Saturday, 18 March 2017

Highly Rated Pubs

With many pubs already facing difficult trading conditions, more misery is being heaped on the pub trade with huge rises in the amount of business rates to be paid following a revaluation exercise.  This can amount to as much as an extra 300% a year according to the Morning Advertiser. This could in fact be the last straw for many pubs and will certainly affect the viability of many more.

This is illustrated in my area by a tweet by Simon Crompton, owner of the Baum in Rochdale, a former CAMRA National Pub of the Year who revealed his charges would go up from £26,000 a year to £60,497.70 a year and those for the Healey Hotel, his other Rochdale pub which he leases from Robinson's, from £7,623 to £32,667.80.

Clearly such huge increases put business viability under severe strain. As remarked in the Morning Advertiser by another licensee, this time in London and facing a similar hike "We won’t have any pubs left".  Part of the problem is that rates are levied on turnover rather than profit and turnover in the licensed trade does not often give a true indication of viability as overheads are huge.  Rochdale On Line gives the exact breakdown of what this means for Simon's two pubs and for those interested in such things, it makes a good if sobering read.

The already hard life that independent operators have has just got harder and of course, in the end, the customer will be asked to pay.

I also urge you to follow the link to the Morning Advertiser. 

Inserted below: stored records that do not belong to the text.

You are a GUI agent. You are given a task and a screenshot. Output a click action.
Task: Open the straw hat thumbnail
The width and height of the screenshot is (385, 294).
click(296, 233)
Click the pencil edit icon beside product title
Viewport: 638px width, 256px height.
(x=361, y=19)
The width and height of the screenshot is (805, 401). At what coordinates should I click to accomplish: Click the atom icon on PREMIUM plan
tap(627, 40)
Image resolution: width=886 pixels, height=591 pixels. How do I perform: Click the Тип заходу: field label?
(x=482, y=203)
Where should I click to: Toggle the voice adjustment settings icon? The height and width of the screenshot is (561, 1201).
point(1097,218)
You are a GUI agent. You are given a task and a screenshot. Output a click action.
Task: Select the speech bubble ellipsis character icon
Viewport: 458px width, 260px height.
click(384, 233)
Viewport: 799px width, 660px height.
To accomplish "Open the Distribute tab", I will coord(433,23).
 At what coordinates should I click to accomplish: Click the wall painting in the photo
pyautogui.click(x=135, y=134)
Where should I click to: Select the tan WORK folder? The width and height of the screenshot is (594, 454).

The Baum is Greater Manchester Pub of the Year. 

1 comment:

Beermunster said...

Someone really needs to look at the way businesses are taxed. Business rates may have made sense 100 years ago when most businesses had large factories, and the size of your premises was an indication of how big the company was. But in the modern age when you have companies turning over millions of pounds, from people working at home with computers, and no physical presence at all it makes very little sense.